----- The input
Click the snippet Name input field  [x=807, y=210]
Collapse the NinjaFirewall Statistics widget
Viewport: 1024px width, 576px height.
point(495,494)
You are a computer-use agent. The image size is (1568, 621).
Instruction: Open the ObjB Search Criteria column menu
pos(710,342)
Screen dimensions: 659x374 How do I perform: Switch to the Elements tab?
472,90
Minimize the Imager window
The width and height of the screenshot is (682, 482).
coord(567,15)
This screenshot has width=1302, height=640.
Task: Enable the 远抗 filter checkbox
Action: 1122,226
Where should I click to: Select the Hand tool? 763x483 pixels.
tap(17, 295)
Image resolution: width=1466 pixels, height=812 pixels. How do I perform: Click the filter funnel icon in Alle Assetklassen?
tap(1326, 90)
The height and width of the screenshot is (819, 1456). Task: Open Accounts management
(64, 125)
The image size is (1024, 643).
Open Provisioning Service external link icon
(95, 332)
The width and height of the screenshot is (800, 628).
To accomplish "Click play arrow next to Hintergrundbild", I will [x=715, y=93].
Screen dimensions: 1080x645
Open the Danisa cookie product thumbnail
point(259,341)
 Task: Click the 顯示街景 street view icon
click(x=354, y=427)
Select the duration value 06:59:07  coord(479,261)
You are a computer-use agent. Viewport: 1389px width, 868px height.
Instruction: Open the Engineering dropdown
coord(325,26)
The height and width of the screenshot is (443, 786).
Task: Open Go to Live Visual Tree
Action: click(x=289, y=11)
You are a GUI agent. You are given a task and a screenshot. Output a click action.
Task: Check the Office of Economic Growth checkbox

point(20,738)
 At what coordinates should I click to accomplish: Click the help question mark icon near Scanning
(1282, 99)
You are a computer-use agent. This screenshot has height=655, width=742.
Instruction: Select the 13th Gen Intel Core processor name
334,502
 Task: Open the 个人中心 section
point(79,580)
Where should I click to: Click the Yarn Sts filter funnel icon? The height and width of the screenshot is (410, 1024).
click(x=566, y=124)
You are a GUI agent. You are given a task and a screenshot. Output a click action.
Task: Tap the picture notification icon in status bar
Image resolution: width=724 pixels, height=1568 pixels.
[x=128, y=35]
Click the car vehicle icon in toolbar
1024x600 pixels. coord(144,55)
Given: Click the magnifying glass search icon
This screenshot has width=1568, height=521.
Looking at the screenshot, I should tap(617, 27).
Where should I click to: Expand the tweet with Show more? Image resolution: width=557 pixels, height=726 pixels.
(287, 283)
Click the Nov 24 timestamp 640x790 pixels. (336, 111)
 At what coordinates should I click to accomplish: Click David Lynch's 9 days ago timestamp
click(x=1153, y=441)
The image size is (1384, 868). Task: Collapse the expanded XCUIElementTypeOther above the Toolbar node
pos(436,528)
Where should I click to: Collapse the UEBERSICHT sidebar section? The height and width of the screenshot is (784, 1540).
----------
# Exercise aim
Reproduce all of the data above line for line, changing nothing.

# Response
Click the snippet Name input field  [x=807, y=210]
Collapse the NinjaFirewall Statistics widget
Viewport: 1024px width, 576px height.
point(495,494)
You are a computer-use agent. The image size is (1568, 621).
Instruction: Open the ObjB Search Criteria column menu
pos(710,342)
Screen dimensions: 659x374 How do I perform: Switch to the Elements tab?
472,90
Minimize the Imager window
The width and height of the screenshot is (682, 482).
coord(567,15)
This screenshot has width=1302, height=640.
Task: Enable the 远抗 filter checkbox
Action: 1122,226
Where should I click to: Select the Hand tool? 763x483 pixels.
tap(17, 295)
Image resolution: width=1466 pixels, height=812 pixels. How do I perform: Click the filter funnel icon in Alle Assetklassen?
tap(1326, 90)
The height and width of the screenshot is (819, 1456). Task: Open Accounts management
(64, 125)
The image size is (1024, 643).
Open Provisioning Service external link icon
(95, 332)
The width and height of the screenshot is (800, 628).
To accomplish "Click play arrow next to Hintergrundbild", I will [x=715, y=93].
Screen dimensions: 1080x645
Open the Danisa cookie product thumbnail
point(259,341)
 Task: Click the 顯示街景 street view icon
click(x=354, y=427)
Select the duration value 06:59:07  coord(479,261)
You are a computer-use agent. Viewport: 1389px width, 868px height.
Instruction: Open the Engineering dropdown
coord(325,26)
The height and width of the screenshot is (443, 786).
Task: Open Go to Live Visual Tree
Action: click(x=289, y=11)
You are a GUI agent. You are given a task and a screenshot. Output a click action.
Task: Check the Office of Economic Growth checkbox

point(20,738)
 At what coordinates should I click to accomplish: Click the help question mark icon near Scanning
(1282, 99)
You are a computer-use agent. This screenshot has height=655, width=742.
Instruction: Select the 13th Gen Intel Core processor name
334,502
 Task: Open the 个人中心 section
point(79,580)
Where should I click to: Click the Yarn Sts filter funnel icon? The height and width of the screenshot is (410, 1024).
click(x=566, y=124)
You are a GUI agent. You are given a task and a screenshot. Output a click action.
Task: Tap the picture notification icon in status bar
Image resolution: width=724 pixels, height=1568 pixels.
[x=128, y=35]
Click the car vehicle icon in toolbar
1024x600 pixels. coord(144,55)
Given: Click the magnifying glass search icon
This screenshot has width=1568, height=521.
Looking at the screenshot, I should tap(617, 27).
Where should I click to: Expand the tweet with Show more? Image resolution: width=557 pixels, height=726 pixels.
(287, 283)
Click the Nov 24 timestamp 640x790 pixels. (336, 111)
 At what coordinates should I click to accomplish: Click David Lynch's 9 days ago timestamp
click(x=1153, y=441)
The image size is (1384, 868). Task: Collapse the expanded XCUIElementTypeOther above the Toolbar node
pos(436,528)
Where should I click to: Collapse the UEBERSICHT sidebar section? The height and width of the screenshot is (784, 1540).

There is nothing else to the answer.